:: Document excerpt ::
%%

Fundamental Laws Affecting Human Society
Madelline Swarte
[A radio address delivered over station WOR.
Reprinted from Land and Freedom, November-December 1936]
There are fundamental economic laws affecting human society just as
there are fundamental physical laws by which the universe is governed.
Newton's apple did not fall by chance, neither does dire poverty exist
in the midst of plenty by mere chance.
One fundamental economic law is that gregarious man can exist only by
applying his labor to the raw materials of this earth and he can live
in society only by the cooperation of others of his kind. He cannot
live on what nature provides, like the beasts of the field or the
birds of the air. Since the earth is the sole source of the raw
materials necessary for man's existence, it follows that to live man
must have access to the land. This was true of Robinson Crusoe; it is
true of the United States of America. Any human law denying the right
in access to the land to any human being perpetrates and perpetuates
an injustice against a portion of mankind.
A second fundamental economic law is that there are primarily but two
elements in production land, the source of everything, and human
labor, the activating agent. The two basic factors in the production
of wealth therefore are land and labor. Capital is that part of wealth
that is used for the production of more wealth. But capital is
relatively unimportant. So long as there is labor to be applied to
land there will always be capital. To confuse capital with land, or to
say that land value is capital or that it is sound economics to permit
capital to be invested in land values, indicates ignorance of true
economic principles.

%%

:: Listing ::
%%

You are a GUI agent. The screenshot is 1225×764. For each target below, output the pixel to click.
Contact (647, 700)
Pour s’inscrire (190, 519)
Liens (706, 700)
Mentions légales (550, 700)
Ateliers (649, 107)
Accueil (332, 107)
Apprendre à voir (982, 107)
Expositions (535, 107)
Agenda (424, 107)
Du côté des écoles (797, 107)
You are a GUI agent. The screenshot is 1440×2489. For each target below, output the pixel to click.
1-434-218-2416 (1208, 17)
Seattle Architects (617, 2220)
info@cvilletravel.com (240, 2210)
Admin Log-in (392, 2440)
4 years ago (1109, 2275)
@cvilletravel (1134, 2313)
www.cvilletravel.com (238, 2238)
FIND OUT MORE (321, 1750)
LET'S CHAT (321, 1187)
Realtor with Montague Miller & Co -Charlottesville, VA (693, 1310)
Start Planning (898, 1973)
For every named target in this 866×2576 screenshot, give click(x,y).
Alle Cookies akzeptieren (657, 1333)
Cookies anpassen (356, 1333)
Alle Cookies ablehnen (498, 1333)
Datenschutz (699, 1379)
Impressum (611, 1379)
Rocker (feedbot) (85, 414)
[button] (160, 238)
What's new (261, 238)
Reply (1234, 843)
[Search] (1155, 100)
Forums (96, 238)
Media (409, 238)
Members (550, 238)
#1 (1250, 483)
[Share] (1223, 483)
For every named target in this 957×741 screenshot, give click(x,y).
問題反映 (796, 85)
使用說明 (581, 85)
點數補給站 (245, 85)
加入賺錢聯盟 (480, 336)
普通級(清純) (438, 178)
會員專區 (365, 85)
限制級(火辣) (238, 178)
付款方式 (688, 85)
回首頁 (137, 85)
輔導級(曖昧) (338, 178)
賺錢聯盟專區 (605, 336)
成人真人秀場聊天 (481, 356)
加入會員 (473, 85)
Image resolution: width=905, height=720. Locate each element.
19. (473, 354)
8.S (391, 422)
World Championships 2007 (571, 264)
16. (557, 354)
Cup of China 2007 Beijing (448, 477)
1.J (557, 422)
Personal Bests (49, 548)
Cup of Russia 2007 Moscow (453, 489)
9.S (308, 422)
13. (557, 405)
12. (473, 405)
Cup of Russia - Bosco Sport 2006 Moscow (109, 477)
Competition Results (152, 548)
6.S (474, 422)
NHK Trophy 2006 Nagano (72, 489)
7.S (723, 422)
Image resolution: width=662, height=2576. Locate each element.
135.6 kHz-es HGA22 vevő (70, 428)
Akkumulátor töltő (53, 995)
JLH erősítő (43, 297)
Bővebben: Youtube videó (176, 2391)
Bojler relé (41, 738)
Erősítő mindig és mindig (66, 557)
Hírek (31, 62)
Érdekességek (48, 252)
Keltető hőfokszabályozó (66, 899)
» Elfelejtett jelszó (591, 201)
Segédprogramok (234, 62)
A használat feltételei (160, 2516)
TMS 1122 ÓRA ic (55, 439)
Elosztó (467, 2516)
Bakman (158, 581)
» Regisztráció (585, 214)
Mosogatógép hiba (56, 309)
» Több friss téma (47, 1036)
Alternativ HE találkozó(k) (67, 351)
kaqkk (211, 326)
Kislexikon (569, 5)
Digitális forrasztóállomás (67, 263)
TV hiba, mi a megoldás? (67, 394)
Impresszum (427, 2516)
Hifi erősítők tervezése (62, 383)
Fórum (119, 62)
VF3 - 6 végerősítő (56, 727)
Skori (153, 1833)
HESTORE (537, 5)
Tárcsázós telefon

%%

:: Exercise tasks ::
**a.** Decide whether each of the statements below agrees with the radio address on fundamental economic laws, answering yes or no and quoting the exact words of the address that decide it. (i) The address holds that man can live on what nature provides. (ii) The address names land and labor as the two basic factors in the production of wealth. (iii) The address describes capital as the most important element in production.
**b.** Transcribe the passage of the radio address on fundamental economic laws, starting with "A second fundamental" and going on through "economic principles.".

:: Answers for this exercise ::
**a.**
(i) No: "He cannot live on what nature provides, like the beasts of the field or the birds of the air."
(ii) Yes: "The two basic factors in the production of wealth therefore are land and labor."
(iii) No: "But capital is relatively unimportant."

**b.**
A second fundamental economic law is that there are primarily but two
elements in production land, the source of everything, and human
labor, the activating agent. The two basic factors in the production
of wealth therefore are land and labor. Capital is that part of wealth
that is used for the production of more wealth. But capital is
relatively unimportant. So long as there is labor to be applied to
land there will always be capital. To confuse capital with land, or to
say that land value is capital or that it is sound economics to permit
capital to be invested in land values, indicates ignorance of true
economic principles.